Embrace the chaos monkey
Cattle-oriented infrastructure means coming to terms with the idea that failure is ubiquitous and constant, and rather than something to be feared, should be embraced. This means specifically designing your application infrastructure with the certainty that it will fail, and testing that failure constantly, in production.
We’ve recently been playing with a tool called Chaos Monkey created by the development team at Netflix. Chaos Monkey does one job and does it very well — it runs in your production environment and randomly kills running server instances.
Let that sink in for a moment: if your infrastructure cannot tolerate the random, arbitrary death of machines, then you are treating your servers like pets instead of cattle.

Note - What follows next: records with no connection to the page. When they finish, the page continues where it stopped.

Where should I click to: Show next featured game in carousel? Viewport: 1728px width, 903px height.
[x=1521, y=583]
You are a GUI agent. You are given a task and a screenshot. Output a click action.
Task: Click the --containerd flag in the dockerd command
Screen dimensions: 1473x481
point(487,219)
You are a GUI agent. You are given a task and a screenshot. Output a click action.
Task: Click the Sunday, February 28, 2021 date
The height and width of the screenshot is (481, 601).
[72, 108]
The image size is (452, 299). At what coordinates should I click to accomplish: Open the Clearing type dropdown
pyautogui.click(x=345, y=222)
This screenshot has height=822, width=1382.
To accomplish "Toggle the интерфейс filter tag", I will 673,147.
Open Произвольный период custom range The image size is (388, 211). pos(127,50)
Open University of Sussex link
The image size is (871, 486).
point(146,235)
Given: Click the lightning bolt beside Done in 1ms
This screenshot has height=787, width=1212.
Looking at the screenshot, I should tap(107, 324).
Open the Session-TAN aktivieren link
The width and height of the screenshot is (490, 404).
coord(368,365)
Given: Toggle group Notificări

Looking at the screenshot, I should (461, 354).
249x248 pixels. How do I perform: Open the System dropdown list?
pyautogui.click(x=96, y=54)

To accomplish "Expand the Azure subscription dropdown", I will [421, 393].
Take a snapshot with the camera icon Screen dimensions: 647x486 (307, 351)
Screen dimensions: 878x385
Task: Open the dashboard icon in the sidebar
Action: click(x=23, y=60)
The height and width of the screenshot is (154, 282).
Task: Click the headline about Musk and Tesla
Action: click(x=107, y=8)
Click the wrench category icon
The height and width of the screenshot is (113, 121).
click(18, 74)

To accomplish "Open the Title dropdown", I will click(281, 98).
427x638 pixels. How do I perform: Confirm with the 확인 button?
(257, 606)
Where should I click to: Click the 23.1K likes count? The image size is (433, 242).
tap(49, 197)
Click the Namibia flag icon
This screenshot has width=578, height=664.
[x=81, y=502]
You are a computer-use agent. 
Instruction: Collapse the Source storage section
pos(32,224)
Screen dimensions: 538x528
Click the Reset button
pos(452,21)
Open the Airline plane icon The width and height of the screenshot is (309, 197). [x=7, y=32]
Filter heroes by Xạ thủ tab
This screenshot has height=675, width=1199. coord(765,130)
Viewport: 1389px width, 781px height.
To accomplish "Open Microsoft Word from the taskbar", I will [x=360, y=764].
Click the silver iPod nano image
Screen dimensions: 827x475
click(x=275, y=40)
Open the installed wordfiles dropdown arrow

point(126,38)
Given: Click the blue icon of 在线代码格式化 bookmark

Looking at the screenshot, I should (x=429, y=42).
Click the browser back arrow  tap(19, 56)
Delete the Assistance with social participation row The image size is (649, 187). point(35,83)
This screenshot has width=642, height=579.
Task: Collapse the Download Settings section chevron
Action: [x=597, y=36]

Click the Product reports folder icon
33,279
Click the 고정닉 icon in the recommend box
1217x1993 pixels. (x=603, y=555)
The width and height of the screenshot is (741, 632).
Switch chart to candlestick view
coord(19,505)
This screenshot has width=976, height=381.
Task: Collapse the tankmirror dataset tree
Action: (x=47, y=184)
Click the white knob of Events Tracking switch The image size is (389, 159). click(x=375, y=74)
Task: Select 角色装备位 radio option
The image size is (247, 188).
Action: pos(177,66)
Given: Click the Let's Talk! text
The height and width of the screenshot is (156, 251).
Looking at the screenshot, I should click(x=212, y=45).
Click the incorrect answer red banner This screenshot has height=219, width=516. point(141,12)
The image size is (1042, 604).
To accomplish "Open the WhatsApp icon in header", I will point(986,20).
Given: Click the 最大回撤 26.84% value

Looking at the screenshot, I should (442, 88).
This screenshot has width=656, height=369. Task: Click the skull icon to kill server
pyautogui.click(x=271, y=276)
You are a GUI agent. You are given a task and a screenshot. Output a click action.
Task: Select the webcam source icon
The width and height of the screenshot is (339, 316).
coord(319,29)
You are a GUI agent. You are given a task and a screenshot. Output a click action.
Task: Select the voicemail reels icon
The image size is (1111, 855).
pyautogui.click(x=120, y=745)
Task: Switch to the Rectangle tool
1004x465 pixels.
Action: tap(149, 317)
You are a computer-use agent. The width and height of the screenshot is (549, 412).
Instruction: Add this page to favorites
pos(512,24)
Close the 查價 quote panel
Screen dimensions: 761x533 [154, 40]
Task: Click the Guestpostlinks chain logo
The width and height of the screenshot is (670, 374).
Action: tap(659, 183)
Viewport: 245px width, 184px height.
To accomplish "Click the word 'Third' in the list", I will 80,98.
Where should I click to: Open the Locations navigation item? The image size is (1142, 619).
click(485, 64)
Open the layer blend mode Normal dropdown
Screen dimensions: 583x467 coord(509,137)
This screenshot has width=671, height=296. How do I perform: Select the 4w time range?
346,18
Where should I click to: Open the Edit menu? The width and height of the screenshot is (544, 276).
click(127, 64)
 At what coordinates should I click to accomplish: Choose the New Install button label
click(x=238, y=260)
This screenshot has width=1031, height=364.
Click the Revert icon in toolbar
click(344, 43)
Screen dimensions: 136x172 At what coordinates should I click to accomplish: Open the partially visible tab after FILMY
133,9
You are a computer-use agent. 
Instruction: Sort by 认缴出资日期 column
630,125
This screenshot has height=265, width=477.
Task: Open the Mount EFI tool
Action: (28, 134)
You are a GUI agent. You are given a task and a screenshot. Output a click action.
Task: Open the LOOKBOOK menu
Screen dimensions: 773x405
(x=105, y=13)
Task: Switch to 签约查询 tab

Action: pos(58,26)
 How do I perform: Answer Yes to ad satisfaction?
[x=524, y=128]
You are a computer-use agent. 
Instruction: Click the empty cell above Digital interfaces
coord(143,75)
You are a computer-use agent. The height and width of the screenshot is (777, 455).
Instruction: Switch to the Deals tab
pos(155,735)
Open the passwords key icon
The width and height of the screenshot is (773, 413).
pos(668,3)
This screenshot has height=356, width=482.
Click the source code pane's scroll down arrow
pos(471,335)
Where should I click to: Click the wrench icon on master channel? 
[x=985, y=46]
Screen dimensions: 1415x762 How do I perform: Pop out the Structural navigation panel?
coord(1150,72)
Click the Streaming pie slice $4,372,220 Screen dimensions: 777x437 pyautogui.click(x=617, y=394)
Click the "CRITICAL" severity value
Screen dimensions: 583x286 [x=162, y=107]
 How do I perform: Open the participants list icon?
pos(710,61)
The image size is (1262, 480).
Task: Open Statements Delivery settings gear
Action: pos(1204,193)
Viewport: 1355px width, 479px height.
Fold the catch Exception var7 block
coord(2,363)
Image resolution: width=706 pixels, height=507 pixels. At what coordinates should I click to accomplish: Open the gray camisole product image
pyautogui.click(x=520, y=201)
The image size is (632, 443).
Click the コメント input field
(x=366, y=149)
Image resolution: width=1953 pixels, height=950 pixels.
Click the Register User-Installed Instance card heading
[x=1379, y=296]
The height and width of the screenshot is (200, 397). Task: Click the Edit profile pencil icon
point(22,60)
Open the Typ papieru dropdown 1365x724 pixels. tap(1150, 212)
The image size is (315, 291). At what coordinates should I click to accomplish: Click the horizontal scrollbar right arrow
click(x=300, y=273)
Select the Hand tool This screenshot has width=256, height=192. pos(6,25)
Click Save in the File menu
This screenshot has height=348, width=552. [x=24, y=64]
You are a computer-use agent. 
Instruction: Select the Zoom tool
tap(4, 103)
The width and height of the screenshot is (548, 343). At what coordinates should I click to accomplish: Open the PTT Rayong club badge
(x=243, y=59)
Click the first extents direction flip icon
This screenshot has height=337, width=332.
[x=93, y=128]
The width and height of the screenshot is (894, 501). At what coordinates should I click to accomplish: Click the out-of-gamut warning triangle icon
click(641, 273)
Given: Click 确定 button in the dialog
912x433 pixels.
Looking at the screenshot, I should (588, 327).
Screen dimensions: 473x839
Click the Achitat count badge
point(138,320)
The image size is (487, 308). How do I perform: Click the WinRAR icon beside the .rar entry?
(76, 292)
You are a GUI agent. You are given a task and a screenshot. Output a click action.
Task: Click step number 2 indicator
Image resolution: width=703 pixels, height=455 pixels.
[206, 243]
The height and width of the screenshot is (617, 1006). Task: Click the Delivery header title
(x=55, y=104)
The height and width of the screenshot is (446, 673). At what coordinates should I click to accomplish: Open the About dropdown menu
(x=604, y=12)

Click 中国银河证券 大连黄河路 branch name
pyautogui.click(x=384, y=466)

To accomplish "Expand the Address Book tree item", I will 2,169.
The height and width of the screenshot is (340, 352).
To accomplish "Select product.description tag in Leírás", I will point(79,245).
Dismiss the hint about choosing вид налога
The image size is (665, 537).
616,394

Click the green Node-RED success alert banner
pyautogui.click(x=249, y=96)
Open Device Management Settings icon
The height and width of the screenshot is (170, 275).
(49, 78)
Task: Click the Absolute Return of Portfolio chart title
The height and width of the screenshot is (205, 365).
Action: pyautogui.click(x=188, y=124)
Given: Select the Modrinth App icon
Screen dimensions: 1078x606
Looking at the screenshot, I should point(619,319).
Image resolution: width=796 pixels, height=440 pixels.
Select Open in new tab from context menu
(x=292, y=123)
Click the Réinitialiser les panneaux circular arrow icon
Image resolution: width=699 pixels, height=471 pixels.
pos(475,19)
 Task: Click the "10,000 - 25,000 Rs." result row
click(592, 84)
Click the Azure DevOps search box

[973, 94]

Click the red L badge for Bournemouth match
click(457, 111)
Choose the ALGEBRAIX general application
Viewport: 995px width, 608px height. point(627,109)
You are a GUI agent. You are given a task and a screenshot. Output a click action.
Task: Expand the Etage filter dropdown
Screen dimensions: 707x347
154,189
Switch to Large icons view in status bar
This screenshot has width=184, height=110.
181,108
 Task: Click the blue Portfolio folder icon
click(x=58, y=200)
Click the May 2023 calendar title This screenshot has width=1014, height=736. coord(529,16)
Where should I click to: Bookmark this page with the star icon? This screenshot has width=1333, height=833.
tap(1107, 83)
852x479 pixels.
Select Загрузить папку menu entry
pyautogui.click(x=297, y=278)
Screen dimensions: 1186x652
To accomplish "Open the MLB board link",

Using techniques like load balancing, auto-scaling, and high-availability proxies, it has never been easier to embrace the Chaos Monkey. Failure should be assumed and automated procedures put in place (spinning up new machines, altering DNS and load balancer configuration) to handle that failure without any human involvement. Furthermore, with cloud services like AWS and Azure continuing to build hosted solutions that take the guesswork out of planning for scalability, we find ourselves in a brave new world in which most undifferentiated heavy lifting has been eliminated and we can focus on what we do best: building great applications.
So by all means, adopt a pet or three and care for them like family. But when it comes to supporting your Internet applications, it’s long since time to start thinking like a rancher.